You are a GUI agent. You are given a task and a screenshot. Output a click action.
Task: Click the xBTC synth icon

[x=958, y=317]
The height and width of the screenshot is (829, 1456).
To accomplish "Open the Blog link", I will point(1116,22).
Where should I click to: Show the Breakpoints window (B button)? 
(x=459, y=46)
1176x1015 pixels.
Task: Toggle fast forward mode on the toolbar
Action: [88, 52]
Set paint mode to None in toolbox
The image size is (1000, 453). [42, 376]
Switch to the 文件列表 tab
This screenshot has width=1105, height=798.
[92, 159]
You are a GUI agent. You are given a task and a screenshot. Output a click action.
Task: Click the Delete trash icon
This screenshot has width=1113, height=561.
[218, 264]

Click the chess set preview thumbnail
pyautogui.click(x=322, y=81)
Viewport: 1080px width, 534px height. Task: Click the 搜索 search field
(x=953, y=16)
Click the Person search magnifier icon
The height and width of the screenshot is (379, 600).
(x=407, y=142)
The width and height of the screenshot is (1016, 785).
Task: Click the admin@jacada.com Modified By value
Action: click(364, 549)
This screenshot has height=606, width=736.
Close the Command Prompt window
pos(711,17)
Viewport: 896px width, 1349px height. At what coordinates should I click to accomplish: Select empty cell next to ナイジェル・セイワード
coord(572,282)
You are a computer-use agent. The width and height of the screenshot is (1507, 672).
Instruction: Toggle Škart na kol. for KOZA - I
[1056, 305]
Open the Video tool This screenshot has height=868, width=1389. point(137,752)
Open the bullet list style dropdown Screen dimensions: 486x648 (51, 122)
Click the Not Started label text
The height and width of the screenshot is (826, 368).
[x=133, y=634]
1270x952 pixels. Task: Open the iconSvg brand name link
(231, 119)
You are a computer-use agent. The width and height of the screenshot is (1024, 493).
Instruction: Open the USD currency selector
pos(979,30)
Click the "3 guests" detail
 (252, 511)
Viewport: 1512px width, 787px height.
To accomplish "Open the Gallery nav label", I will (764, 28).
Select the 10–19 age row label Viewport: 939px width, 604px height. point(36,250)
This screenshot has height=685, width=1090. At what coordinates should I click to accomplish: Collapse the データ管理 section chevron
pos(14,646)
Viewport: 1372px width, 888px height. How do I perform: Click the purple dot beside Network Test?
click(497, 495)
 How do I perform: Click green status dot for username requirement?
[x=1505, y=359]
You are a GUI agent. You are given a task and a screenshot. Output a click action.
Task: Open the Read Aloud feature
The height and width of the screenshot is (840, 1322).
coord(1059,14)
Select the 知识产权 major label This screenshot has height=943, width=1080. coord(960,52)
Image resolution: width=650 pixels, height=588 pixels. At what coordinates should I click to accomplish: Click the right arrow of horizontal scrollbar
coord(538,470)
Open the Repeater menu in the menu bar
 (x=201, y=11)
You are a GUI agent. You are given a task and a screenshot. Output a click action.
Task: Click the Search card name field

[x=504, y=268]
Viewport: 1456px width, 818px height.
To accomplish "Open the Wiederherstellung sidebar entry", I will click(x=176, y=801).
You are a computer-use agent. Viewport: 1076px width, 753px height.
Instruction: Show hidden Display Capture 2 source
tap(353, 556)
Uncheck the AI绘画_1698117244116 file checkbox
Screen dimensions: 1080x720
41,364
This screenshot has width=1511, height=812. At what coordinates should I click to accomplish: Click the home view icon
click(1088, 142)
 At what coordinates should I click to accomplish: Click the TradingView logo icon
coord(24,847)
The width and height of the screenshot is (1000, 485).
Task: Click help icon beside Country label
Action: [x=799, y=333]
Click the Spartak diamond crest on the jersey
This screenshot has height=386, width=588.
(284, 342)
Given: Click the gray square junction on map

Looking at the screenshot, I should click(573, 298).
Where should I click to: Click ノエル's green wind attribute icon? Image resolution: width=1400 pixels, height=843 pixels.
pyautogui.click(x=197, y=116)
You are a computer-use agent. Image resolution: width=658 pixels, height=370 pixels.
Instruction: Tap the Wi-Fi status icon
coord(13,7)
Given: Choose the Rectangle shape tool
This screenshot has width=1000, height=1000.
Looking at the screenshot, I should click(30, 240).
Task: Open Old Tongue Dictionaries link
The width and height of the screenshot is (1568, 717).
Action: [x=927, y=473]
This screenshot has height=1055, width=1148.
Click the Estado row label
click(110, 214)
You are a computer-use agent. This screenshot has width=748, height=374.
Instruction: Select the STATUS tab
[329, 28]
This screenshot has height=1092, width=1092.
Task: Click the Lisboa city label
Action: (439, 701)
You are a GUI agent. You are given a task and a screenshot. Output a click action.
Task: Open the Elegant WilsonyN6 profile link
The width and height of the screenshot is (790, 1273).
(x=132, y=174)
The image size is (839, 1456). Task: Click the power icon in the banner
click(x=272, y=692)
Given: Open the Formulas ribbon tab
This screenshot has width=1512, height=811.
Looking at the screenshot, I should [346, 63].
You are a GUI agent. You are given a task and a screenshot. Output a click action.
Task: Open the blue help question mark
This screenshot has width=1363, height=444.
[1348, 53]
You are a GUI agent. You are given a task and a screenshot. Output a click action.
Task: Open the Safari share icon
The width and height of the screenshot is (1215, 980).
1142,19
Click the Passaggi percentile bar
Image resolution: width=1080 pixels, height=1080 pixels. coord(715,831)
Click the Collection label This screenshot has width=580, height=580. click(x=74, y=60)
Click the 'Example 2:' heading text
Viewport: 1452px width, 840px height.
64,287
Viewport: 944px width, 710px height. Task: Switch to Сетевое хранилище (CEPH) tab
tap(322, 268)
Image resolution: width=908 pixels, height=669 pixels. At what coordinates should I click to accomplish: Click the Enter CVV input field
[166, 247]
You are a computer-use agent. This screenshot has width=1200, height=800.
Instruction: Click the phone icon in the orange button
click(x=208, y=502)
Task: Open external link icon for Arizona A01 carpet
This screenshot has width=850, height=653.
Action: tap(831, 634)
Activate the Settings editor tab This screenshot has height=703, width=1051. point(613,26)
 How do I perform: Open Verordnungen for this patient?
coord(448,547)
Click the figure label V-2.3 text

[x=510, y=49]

──────────────────────────────

**Problem to work on**.
Each entry is to be retyped precisely as it stands.

**Answer below**.
You are a GUI agent. You are given a task and a screenshot. Output a click action.
Task: Click the xBTC synth icon

[x=958, y=317]
The height and width of the screenshot is (829, 1456).
To accomplish "Open the Blog link", I will point(1116,22).
Where should I click to: Show the Breakpoints window (B button)? 
(x=459, y=46)
1176x1015 pixels.
Task: Toggle fast forward mode on the toolbar
Action: [88, 52]
Set paint mode to None in toolbox
The image size is (1000, 453). [42, 376]
Switch to the 文件列表 tab
This screenshot has width=1105, height=798.
[92, 159]
You are a GUI agent. You are given a task and a screenshot. Output a click action.
Task: Click the Delete trash icon
This screenshot has width=1113, height=561.
[218, 264]

Click the chess set preview thumbnail
pyautogui.click(x=322, y=81)
Viewport: 1080px width, 534px height. Task: Click the 搜索 search field
(x=953, y=16)
Click the Person search magnifier icon
The height and width of the screenshot is (379, 600).
(x=407, y=142)
The width and height of the screenshot is (1016, 785).
Task: Click the admin@jacada.com Modified By value
Action: click(364, 549)
This screenshot has height=606, width=736.
Close the Command Prompt window
pos(711,17)
Viewport: 896px width, 1349px height. At what coordinates should I click to accomplish: Select empty cell next to ナイジェル・セイワード
coord(572,282)
You are a computer-use agent. The width and height of the screenshot is (1507, 672).
Instruction: Toggle Škart na kol. for KOZA - I
[1056, 305]
Open the Video tool This screenshot has height=868, width=1389. point(137,752)
Open the bullet list style dropdown Screen dimensions: 486x648 (51, 122)
Click the Not Started label text
The height and width of the screenshot is (826, 368).
[x=133, y=634]
1270x952 pixels. Task: Open the iconSvg brand name link
(231, 119)
You are a computer-use agent. The width and height of the screenshot is (1024, 493).
Instruction: Open the USD currency selector
pos(979,30)
Click the "3 guests" detail
 (252, 511)
Viewport: 1512px width, 787px height.
To accomplish "Open the Gallery nav label", I will (764, 28).
Select the 10–19 age row label Viewport: 939px width, 604px height. point(36,250)
This screenshot has height=685, width=1090. At what coordinates should I click to accomplish: Collapse the データ管理 section chevron
pos(14,646)
Viewport: 1372px width, 888px height. How do I perform: Click the purple dot beside Network Test?
click(497, 495)
 How do I perform: Click green status dot for username requirement?
[x=1505, y=359]
You are a GUI agent. You are given a task and a screenshot. Output a click action.
Task: Open the Read Aloud feature
The height and width of the screenshot is (840, 1322).
coord(1059,14)
Select the 知识产权 major label This screenshot has height=943, width=1080. coord(960,52)
Image resolution: width=650 pixels, height=588 pixels. At what coordinates should I click to accomplish: Click the right arrow of horizontal scrollbar
coord(538,470)
Open the Repeater menu in the menu bar
 (x=201, y=11)
You are a GUI agent. You are given a task and a screenshot. Output a click action.
Task: Click the Search card name field

[x=504, y=268]
Viewport: 1456px width, 818px height.
To accomplish "Open the Wiederherstellung sidebar entry", I will click(x=176, y=801).
You are a computer-use agent. Viewport: 1076px width, 753px height.
Instruction: Show hidden Display Capture 2 source
tap(353, 556)
Uncheck the AI绘画_1698117244116 file checkbox
Screen dimensions: 1080x720
41,364
This screenshot has width=1511, height=812. At what coordinates should I click to accomplish: Click the home view icon
click(1088, 142)
 At what coordinates should I click to accomplish: Click the TradingView logo icon
coord(24,847)
The width and height of the screenshot is (1000, 485).
Task: Click help icon beside Country label
Action: [x=799, y=333]
Click the Spartak diamond crest on the jersey
This screenshot has height=386, width=588.
(284, 342)
Given: Click the gray square junction on map

Looking at the screenshot, I should click(573, 298).
Where should I click to: Click ノエル's green wind attribute icon? Image resolution: width=1400 pixels, height=843 pixels.
pyautogui.click(x=197, y=116)
You are a computer-use agent. Image resolution: width=658 pixels, height=370 pixels.
Instruction: Tap the Wi-Fi status icon
coord(13,7)
Given: Choose the Rectangle shape tool
This screenshot has width=1000, height=1000.
Looking at the screenshot, I should click(30, 240).
Task: Open Old Tongue Dictionaries link
The width and height of the screenshot is (1568, 717).
Action: [x=927, y=473]
This screenshot has height=1055, width=1148.
Click the Estado row label
click(110, 214)
You are a computer-use agent. This screenshot has width=748, height=374.
Instruction: Select the STATUS tab
[329, 28]
This screenshot has height=1092, width=1092.
Task: Click the Lisboa city label
Action: (439, 701)
You are a GUI agent. You are given a task and a screenshot. Output a click action.
Task: Open the Elegant WilsonyN6 profile link
The width and height of the screenshot is (790, 1273).
(x=132, y=174)
The image size is (839, 1456). Task: Click the power icon in the banner
click(x=272, y=692)
Given: Open the Formulas ribbon tab
This screenshot has width=1512, height=811.
Looking at the screenshot, I should [346, 63].
You are a GUI agent. You are given a task and a screenshot. Output a click action.
Task: Open the blue help question mark
This screenshot has width=1363, height=444.
[1348, 53]
You are a GUI agent. You are given a task and a screenshot. Output a click action.
Task: Open the Safari share icon
The width and height of the screenshot is (1215, 980).
1142,19
Click the Passaggi percentile bar
Image resolution: width=1080 pixels, height=1080 pixels. coord(715,831)
Click the Collection label This screenshot has width=580, height=580. click(x=74, y=60)
Click the 'Example 2:' heading text
Viewport: 1452px width, 840px height.
64,287
Viewport: 944px width, 710px height. Task: Switch to Сетевое хранилище (CEPH) tab
tap(322, 268)
Image resolution: width=908 pixels, height=669 pixels. At what coordinates should I click to accomplish: Click the Enter CVV input field
[166, 247]
You are a computer-use agent. This screenshot has width=1200, height=800.
Instruction: Click the phone icon in the orange button
click(x=208, y=502)
Task: Open external link icon for Arizona A01 carpet
This screenshot has width=850, height=653.
Action: tap(831, 634)
Activate the Settings editor tab This screenshot has height=703, width=1051. point(613,26)
 How do I perform: Open Verordnungen for this patient?
coord(448,547)
Click the figure label V-2.3 text

[x=510, y=49]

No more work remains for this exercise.